In Coltrane’s circle, all tone

shares a common ancestor.

The vibrations between F and F#

wave in invitation. Tremolos

whisper desire, not dispute,

and every pitch shares a bit of itself

with its neighbor, like electrons

swapped during the intimacies of physics.


Even when scales cannot

reconcile themselves geometrically,

we can choose to hear them

together. We can transpose

the culture of sound, make room

for the diminished and the supertonic.

These connections yearn to be

made, even if our ears resist.


How much of ourselves

do we leave with each other

taking the same seat on a bench, or

grabbing the same spot on the handrail

to pull our weight upstairs?

We share the breeze, the noise

it carries. The space between us,

never empty, is full of us.

Summer, Botany Lesson

00:00 / 00:43

No matter how many blossoms I point out

exploding overhead on our neighborhood walk,


my daughter isn’t buying it. She’s in love

with the sound of bougainvillea, thinks


the word’s so pretty, there’s no way

it stands for something real.

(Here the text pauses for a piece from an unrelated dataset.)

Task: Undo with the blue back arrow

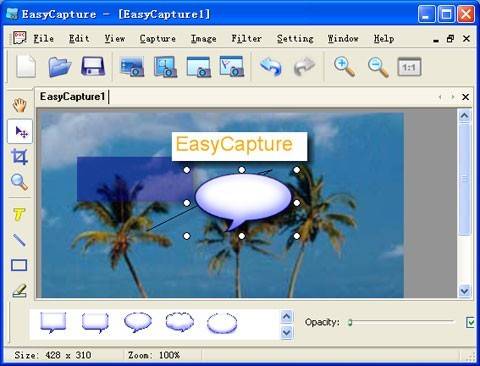Action: tap(270, 66)
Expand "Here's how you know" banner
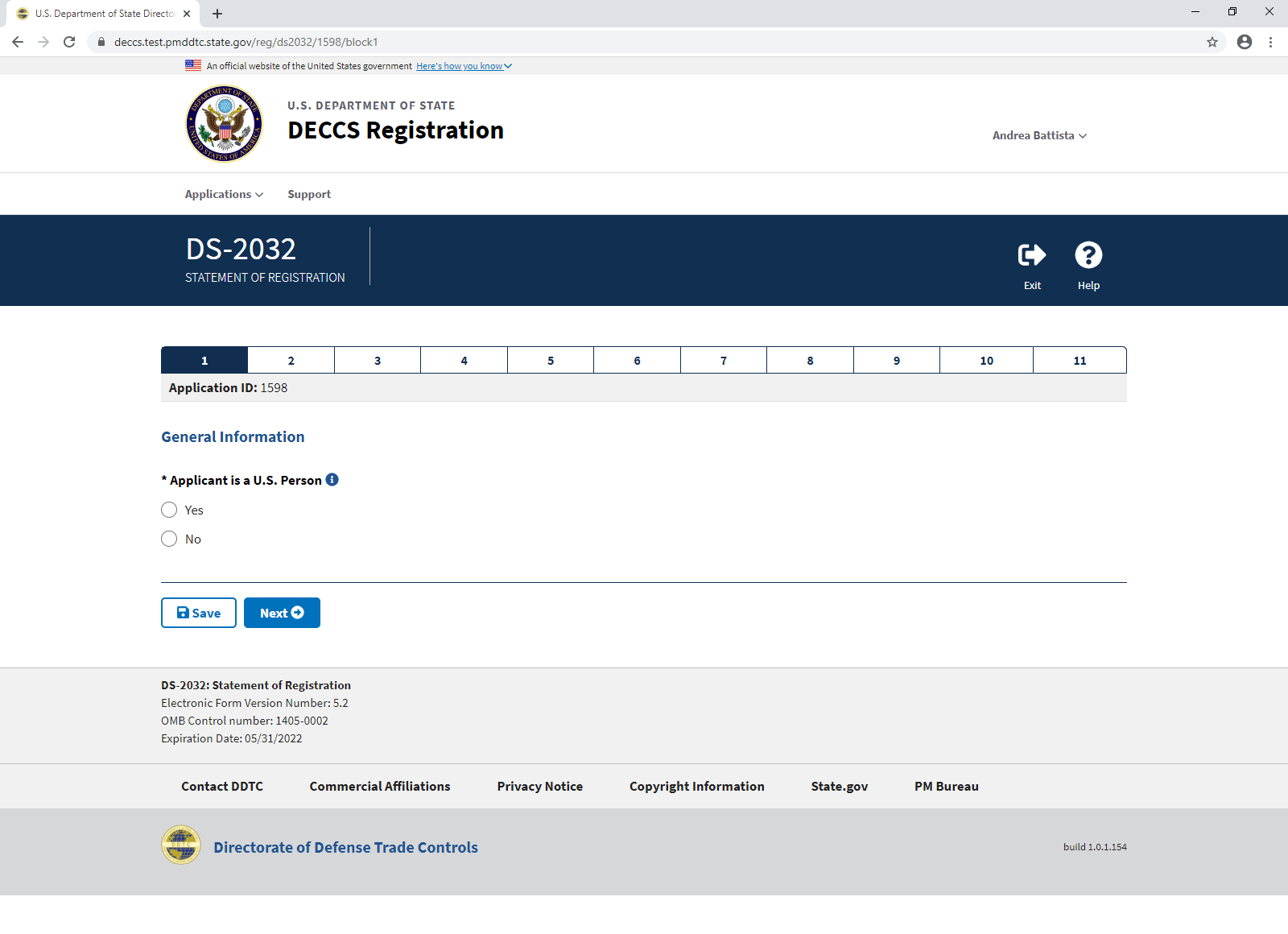Image resolution: width=1288 pixels, height=934 pixels. pos(464,66)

She believes


​I made it up, strung long vowels

and kissy, soft consonants on a strand


​of rhythm to make her giggle. I wish

I could tell a story that would win


​her faith, but learn to let it lie. Some truths

beg for a fight. Some would rather


echo on branches in crooked light

while you just walk off holding hands.

Dusk, Meditation

‘ … like oysters observing the sun through the water,

and thinking that thick water the thinnest of air.’


~ Herman Melville ~

00:00 / 00:40

Sometimes the truth hides in the wide open

of a shorn cane field, and no matter how you stare


its lines will refuse to define themselves. They’ll pulse

in the dull breeze, and spread like ribbon snakes


across furrows in the dirt until the whole ground

blends and furls in waves. Squint all you want,


or close the distance on foot. What’s there to see

won’t shine any brighter. Open yourself


to the field’s expanse like a shell in salt water.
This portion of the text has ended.